The hanging cable 4 connects one end to the transmitter/receiver 1 via a holding fitting.
The other end is connected in a watertight manner to the deceptive acoustic transmitter 3, and is also connected in a watertight manner to the responder transducer 2, forming a transmission line for transmitting and receiving signals. It has a reinforcing wire core to maintain strength during hanging.

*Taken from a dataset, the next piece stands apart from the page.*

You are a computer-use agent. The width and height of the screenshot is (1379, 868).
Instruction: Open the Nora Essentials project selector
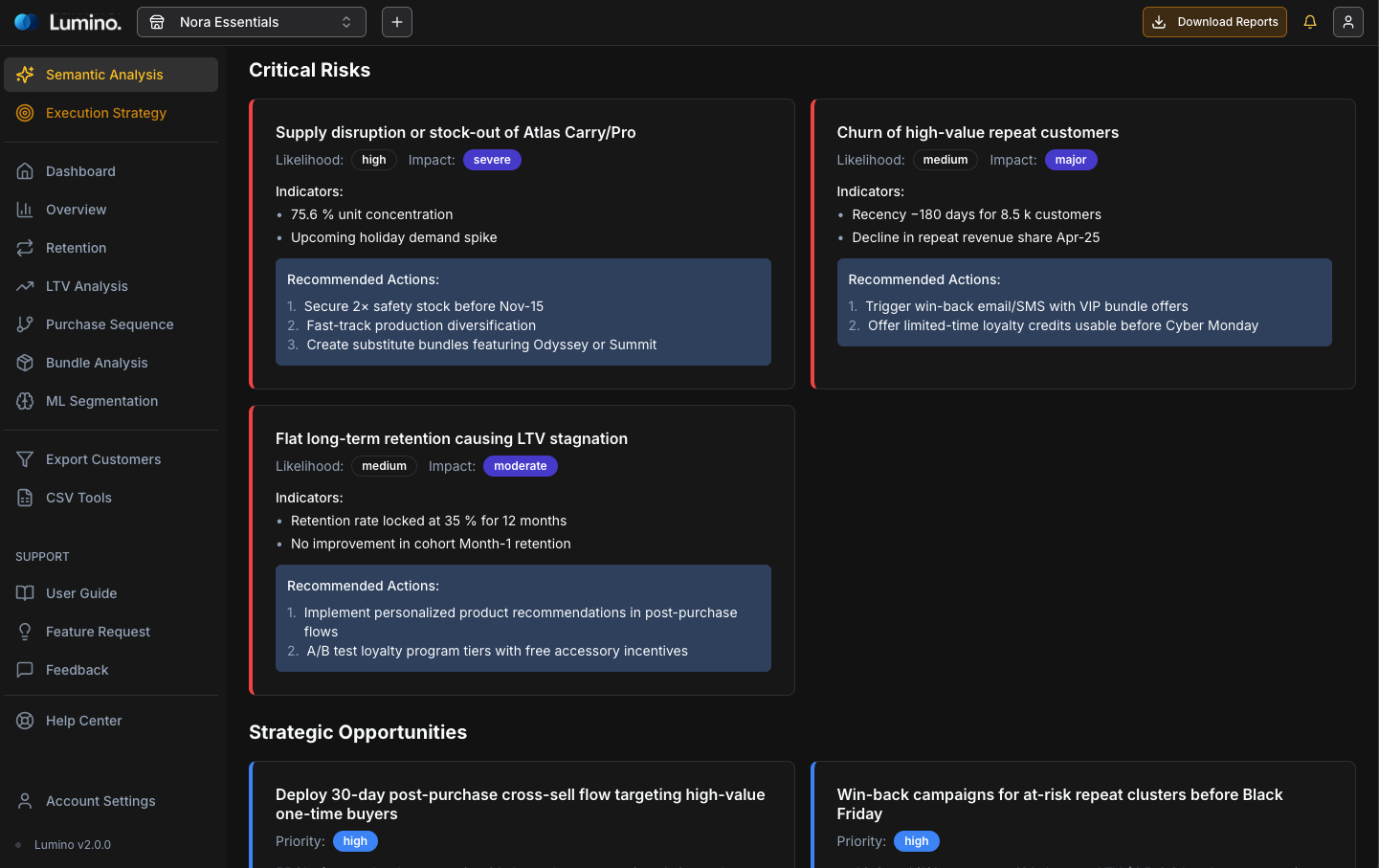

The transmitter/receiver l has a built-in battery for power supply, and is a deceptive signal transmitter that transmits a deceptive signal to be supplied to the deceptive acoustic transmitter 3 via the h3 lower cable 4, as well as a responder receiver 2B.
(i) is input via the hanging cable/I/4, and after amplifying it to a predetermined level, it is given a frequency shift corresponding to the amount of Doppler shift and is sent to the responder again via the hanging cable 4. It has a built-in responder transceiver that sends out signals to two people, and the combination of this responder transceiver and the responder transceiver 2 can perform the responder function for the active homing vehicle or the homing vehicle in the active homing operation mode. By combining the signal transmitter with the deceptive acoustic transmitter, it has a deceptive sound source function for the passive homing vehicle or the homing vehicle in the passive homing operation mode.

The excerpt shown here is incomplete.